• GBP/JPY loses momentum after charting new high.

  • Downside moves likely; resistance within 188.00-189.00 area.

 

GBPJPY ascended almost vertically after touching its 200-day simple moving average (SMA) at the start of January, erasing its latest bearish wave to print a new higher high of 188.90 on Friday—the highest level since August 2015.

The 188.00 round level remains a tough obstacle, as the technical indicators detect some skepticism among investors. Specifically, the stochastic oscillator keeps fluctuating sideways within the overbought region and the RSI seems to be losing steam slightly below its 70 overbought level, suggesting room for improvement could be limited.

An extension above the 189.00 mark, where the upward-sloping line from the March 2023 low is placed, could clear the way towards the tough resistance line from May 2021 at 192.40. Additional gains from there could stabilize around the 2015 ceiling of 195.30-195.85.

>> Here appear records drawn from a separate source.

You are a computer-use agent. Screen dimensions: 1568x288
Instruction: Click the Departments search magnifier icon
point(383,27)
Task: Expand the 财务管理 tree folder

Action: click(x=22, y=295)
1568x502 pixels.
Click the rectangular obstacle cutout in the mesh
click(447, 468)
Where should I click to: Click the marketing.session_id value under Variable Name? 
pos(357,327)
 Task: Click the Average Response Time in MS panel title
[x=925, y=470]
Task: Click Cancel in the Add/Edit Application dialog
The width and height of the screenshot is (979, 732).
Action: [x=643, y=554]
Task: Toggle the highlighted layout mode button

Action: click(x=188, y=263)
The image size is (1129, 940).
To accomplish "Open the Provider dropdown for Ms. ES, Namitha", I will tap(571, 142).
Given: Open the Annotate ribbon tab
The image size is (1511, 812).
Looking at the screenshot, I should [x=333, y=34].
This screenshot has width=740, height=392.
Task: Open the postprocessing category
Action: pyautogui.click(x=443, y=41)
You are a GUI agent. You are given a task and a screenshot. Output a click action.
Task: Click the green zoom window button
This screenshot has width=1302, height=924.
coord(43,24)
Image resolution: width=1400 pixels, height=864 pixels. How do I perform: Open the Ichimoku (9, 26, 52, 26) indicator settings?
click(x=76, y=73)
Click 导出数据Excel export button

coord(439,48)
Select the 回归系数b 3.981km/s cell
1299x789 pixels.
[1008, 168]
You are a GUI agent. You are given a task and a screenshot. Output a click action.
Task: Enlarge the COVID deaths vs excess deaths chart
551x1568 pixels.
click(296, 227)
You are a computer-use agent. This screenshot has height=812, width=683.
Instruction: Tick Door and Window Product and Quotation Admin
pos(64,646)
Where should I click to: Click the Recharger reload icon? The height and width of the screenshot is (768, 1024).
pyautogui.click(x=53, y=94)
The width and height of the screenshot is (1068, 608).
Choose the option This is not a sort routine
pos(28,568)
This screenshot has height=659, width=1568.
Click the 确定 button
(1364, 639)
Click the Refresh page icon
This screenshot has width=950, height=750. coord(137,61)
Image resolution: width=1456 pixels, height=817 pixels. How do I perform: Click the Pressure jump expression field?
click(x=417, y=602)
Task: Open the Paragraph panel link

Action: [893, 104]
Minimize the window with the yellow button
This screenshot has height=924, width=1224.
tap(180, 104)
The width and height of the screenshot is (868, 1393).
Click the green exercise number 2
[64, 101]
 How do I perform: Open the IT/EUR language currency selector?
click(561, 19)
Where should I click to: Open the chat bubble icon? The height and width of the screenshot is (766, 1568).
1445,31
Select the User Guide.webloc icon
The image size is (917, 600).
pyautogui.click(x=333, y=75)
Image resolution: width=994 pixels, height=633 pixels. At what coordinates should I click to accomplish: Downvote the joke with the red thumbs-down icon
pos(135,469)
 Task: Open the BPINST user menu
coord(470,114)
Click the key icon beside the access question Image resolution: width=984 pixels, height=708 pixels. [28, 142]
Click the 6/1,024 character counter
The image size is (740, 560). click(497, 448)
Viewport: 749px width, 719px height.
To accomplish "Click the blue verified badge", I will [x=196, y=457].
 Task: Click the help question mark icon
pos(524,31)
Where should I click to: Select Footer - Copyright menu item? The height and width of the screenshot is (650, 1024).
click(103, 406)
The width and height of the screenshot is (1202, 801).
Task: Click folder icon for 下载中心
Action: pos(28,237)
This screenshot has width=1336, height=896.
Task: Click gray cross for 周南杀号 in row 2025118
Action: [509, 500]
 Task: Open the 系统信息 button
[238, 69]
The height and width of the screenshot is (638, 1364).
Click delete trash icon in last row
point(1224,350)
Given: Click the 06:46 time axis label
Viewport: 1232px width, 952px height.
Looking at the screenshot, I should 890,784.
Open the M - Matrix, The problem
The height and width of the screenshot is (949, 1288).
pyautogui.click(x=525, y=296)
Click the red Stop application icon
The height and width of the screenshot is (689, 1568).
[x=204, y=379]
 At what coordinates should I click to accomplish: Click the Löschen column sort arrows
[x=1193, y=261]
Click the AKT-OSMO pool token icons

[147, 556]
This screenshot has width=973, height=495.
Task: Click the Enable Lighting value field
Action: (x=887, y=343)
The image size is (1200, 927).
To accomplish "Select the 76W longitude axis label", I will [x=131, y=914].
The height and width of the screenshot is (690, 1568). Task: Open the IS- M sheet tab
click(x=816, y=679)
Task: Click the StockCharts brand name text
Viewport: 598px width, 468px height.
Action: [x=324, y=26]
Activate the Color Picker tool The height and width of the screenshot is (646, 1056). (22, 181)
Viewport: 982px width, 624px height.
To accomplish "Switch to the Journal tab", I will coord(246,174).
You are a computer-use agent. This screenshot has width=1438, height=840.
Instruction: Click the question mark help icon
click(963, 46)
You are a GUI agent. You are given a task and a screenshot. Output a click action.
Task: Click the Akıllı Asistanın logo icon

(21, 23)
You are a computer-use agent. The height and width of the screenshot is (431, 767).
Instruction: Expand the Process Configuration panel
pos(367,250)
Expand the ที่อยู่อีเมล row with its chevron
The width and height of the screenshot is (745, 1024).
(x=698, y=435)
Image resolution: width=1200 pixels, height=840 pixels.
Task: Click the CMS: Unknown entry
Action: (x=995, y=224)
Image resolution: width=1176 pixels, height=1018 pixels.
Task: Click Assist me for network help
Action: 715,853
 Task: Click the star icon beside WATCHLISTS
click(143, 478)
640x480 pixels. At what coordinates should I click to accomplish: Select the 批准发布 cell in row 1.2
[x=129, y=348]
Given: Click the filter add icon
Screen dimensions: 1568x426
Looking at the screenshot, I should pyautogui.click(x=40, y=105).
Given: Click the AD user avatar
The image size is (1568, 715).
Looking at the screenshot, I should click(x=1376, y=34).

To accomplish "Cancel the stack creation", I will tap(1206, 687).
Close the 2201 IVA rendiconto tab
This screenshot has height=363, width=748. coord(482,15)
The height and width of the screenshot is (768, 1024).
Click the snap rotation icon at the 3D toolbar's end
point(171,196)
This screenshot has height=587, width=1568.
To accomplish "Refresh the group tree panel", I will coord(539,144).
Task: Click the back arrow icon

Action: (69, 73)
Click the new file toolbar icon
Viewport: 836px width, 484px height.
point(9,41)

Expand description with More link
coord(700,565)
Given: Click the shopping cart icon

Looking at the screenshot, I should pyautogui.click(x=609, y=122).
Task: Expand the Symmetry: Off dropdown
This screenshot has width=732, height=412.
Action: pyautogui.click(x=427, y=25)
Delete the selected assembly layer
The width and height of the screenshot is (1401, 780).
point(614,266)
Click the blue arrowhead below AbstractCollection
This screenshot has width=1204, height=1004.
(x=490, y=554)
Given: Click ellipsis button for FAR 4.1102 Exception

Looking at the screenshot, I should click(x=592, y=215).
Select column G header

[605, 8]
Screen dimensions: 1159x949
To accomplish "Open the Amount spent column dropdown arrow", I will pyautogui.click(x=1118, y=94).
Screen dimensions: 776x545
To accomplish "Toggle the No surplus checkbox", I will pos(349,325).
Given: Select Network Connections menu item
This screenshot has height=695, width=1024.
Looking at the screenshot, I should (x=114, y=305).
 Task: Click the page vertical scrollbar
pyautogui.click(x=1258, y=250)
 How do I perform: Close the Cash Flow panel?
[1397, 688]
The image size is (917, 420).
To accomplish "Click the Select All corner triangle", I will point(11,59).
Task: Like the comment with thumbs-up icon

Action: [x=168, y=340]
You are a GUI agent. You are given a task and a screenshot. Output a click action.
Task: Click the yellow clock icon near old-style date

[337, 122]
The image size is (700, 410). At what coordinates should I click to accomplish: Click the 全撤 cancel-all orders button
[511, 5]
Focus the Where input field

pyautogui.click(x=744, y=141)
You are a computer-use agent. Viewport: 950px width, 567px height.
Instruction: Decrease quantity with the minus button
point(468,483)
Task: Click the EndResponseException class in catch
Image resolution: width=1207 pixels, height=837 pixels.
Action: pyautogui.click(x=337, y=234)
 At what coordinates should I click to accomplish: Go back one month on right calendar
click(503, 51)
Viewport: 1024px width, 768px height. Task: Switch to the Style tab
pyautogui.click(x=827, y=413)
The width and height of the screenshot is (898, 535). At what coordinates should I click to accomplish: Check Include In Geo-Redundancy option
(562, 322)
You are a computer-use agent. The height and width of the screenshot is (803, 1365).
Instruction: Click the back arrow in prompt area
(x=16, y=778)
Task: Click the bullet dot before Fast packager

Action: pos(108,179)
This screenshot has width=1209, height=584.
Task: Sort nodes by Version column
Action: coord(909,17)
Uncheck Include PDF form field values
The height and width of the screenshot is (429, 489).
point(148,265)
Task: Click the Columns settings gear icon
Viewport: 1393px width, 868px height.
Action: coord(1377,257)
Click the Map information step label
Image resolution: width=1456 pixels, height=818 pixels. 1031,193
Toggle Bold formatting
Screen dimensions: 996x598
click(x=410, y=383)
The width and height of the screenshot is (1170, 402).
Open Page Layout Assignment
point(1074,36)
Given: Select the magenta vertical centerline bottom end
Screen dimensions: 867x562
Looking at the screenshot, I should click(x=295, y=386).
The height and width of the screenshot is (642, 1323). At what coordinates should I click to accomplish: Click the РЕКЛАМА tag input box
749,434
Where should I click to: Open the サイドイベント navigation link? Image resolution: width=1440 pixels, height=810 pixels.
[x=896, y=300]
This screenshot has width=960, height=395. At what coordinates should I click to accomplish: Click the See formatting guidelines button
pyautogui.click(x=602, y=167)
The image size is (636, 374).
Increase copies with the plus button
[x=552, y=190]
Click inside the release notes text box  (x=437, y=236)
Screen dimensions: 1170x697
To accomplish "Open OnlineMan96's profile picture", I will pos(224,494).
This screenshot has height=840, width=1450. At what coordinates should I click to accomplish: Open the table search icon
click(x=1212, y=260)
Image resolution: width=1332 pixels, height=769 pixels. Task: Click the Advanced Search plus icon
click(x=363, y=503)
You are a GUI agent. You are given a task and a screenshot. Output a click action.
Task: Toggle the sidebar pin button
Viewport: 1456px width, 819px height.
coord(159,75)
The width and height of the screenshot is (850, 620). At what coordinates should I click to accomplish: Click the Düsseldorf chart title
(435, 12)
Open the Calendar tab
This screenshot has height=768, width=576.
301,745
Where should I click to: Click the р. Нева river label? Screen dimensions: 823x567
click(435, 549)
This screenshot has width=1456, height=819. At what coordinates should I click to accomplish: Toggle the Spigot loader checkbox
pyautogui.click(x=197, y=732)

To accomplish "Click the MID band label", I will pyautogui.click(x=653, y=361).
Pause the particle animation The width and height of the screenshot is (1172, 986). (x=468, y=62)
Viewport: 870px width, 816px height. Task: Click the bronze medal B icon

Should the 188.00 barrier stand firm, the pair could initially seek support near the 186.00 constraining zone and then somewhere between its 50- and 20-day simple moving averages (SMAs) at 184.33 and 183.50, respectively. The 200-day SMA could be the next destination at 180.60, a break of which could immediately bring the 179.00-179.50 floor under examination.

In brief, GBPJPY is facing some difficulty in surpassing November’s wall around the 188.00 number, while the 189.00 mark could be another challenge as overbought signals are present.